START Data section

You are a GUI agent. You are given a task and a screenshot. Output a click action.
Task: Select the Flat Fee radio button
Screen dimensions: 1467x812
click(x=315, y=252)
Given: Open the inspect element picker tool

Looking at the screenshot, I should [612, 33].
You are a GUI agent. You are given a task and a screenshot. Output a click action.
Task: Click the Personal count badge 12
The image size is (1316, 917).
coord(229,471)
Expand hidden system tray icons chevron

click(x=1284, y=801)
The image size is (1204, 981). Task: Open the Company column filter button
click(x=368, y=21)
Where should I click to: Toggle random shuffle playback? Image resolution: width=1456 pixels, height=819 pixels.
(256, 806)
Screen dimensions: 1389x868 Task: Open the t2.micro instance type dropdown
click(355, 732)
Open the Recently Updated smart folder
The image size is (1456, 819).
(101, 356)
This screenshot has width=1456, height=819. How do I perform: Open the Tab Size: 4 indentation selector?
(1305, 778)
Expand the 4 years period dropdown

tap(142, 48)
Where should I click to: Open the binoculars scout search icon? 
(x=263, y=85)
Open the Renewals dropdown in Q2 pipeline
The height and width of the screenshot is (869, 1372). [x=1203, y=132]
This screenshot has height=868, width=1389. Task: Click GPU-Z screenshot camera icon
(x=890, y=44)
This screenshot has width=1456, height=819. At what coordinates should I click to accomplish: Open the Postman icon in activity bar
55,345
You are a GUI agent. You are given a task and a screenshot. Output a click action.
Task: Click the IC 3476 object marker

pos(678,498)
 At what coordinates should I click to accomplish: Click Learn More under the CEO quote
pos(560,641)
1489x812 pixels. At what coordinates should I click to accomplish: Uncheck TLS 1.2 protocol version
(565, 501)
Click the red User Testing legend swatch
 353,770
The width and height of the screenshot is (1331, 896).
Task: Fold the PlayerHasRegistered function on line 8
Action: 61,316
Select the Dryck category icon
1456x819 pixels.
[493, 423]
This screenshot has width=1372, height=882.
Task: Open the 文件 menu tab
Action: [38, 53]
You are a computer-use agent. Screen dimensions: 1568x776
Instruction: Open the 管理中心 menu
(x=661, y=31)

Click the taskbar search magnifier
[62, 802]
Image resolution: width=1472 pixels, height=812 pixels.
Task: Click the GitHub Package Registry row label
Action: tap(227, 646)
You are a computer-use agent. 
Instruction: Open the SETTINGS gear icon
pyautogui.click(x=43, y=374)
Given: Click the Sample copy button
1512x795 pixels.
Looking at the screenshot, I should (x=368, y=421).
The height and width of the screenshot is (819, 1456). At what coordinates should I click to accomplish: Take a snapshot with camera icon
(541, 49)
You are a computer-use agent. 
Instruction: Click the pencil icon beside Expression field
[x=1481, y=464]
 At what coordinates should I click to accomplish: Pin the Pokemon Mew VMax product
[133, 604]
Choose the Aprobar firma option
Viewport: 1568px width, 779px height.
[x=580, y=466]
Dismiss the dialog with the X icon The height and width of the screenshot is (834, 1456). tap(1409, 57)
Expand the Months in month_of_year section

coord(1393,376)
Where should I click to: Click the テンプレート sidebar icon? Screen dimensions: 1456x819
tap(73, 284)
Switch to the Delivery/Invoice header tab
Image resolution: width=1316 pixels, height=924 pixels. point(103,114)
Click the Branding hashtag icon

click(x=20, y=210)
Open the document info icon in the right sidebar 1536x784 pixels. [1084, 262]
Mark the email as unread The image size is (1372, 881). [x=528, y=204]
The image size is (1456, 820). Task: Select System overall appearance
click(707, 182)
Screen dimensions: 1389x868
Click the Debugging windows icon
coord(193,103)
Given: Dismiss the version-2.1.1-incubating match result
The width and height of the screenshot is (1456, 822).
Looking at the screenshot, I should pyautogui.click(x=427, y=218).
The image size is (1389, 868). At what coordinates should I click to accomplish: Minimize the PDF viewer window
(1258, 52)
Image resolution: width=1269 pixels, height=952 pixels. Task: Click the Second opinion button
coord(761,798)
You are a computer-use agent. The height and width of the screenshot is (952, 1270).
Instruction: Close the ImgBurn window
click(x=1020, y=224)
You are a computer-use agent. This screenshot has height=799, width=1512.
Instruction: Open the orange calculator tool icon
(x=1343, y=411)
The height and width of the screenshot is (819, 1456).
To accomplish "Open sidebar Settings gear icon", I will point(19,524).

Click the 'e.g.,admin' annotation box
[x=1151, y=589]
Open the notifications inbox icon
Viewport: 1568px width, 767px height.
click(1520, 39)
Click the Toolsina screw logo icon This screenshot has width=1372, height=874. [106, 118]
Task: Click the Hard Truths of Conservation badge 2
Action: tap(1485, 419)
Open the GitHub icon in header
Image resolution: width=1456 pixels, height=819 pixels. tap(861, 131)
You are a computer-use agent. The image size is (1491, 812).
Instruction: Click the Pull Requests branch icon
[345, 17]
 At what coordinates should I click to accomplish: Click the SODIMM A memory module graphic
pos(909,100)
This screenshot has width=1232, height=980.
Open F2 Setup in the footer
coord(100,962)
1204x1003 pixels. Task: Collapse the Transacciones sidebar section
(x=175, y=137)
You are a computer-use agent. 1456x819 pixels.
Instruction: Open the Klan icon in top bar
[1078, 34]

END Data section

**Exercise description**
Once you reach the line with "Switch to the Delivery/Invoice header tab" in the data above, copy it and every line after it exactly, up to and including the line with "Mark the email".

**Expected output**
Switch to the Delivery/Invoice header tab
Image resolution: width=1316 pixels, height=924 pixels. point(103,114)
Click the Branding hashtag icon

click(x=20, y=210)
Open the document info icon in the right sidebar 1536x784 pixels. [1084, 262]
Mark the email as unread The image size is (1372, 881). [x=528, y=204]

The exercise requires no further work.